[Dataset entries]
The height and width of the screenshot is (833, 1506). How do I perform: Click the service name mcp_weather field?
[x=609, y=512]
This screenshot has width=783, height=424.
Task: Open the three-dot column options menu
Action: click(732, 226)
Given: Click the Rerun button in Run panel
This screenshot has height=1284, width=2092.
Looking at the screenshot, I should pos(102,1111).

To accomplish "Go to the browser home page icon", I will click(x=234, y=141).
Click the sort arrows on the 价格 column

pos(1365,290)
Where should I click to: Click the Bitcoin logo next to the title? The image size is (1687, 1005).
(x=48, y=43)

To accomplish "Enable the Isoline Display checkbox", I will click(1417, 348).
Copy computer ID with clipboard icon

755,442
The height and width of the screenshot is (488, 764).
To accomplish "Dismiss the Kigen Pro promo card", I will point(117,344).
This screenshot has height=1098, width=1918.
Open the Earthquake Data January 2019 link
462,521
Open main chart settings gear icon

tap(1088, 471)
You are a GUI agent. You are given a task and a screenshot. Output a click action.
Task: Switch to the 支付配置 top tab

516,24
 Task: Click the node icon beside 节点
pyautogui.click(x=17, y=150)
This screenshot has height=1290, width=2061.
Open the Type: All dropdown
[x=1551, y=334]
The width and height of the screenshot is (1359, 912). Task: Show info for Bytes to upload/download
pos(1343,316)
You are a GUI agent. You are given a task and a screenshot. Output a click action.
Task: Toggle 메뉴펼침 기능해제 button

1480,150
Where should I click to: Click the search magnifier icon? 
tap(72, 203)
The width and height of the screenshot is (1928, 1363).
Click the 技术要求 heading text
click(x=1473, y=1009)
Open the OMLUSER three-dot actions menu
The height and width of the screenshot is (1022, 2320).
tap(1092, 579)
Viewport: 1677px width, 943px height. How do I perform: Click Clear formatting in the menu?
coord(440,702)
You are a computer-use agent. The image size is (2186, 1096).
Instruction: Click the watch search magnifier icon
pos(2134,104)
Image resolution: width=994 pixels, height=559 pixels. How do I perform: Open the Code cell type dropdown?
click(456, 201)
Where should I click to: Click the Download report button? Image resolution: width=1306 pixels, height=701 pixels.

Exercise description: Please repeat every entry, exactly as it was written.

Worked solution:
The height and width of the screenshot is (833, 1506). How do I perform: Click the service name mcp_weather field?
[x=609, y=512]
This screenshot has width=783, height=424.
Task: Open the three-dot column options menu
Action: click(732, 226)
Given: Click the Rerun button in Run panel
This screenshot has height=1284, width=2092.
Looking at the screenshot, I should pos(102,1111).

To accomplish "Go to the browser home page icon", I will click(x=234, y=141).
Click the sort arrows on the 价格 column

pos(1365,290)
Where should I click to: Click the Bitcoin logo next to the title? The image size is (1687, 1005).
(x=48, y=43)

To accomplish "Enable the Isoline Display checkbox", I will click(1417, 348).
Copy computer ID with clipboard icon

755,442
The height and width of the screenshot is (488, 764).
To accomplish "Dismiss the Kigen Pro promo card", I will point(117,344).
This screenshot has height=1098, width=1918.
Open the Earthquake Data January 2019 link
462,521
Open main chart settings gear icon

tap(1088, 471)
You are a GUI agent. You are given a task and a screenshot. Output a click action.
Task: Switch to the 支付配置 top tab

516,24
 Task: Click the node icon beside 节点
pyautogui.click(x=17, y=150)
This screenshot has height=1290, width=2061.
Open the Type: All dropdown
[x=1551, y=334]
The width and height of the screenshot is (1359, 912). Task: Show info for Bytes to upload/download
pos(1343,316)
You are a GUI agent. You are given a task and a screenshot. Output a click action.
Task: Toggle 메뉴펼침 기능해제 button

1480,150
Where should I click to: Click the search magnifier icon? 
tap(72, 203)
The width and height of the screenshot is (1928, 1363).
Click the 技术要求 heading text
click(x=1473, y=1009)
Open the OMLUSER three-dot actions menu
The height and width of the screenshot is (1022, 2320).
tap(1092, 579)
Viewport: 1677px width, 943px height. How do I perform: Click Clear formatting in the menu?
coord(440,702)
You are a computer-use agent. The image size is (2186, 1096).
Instruction: Click the watch search magnifier icon
pos(2134,104)
Image resolution: width=994 pixels, height=559 pixels. How do I perform: Open the Code cell type dropdown?
click(456, 201)
Where should I click to: Click the Download report button? Image resolution: width=1306 pixels, height=701 pixels.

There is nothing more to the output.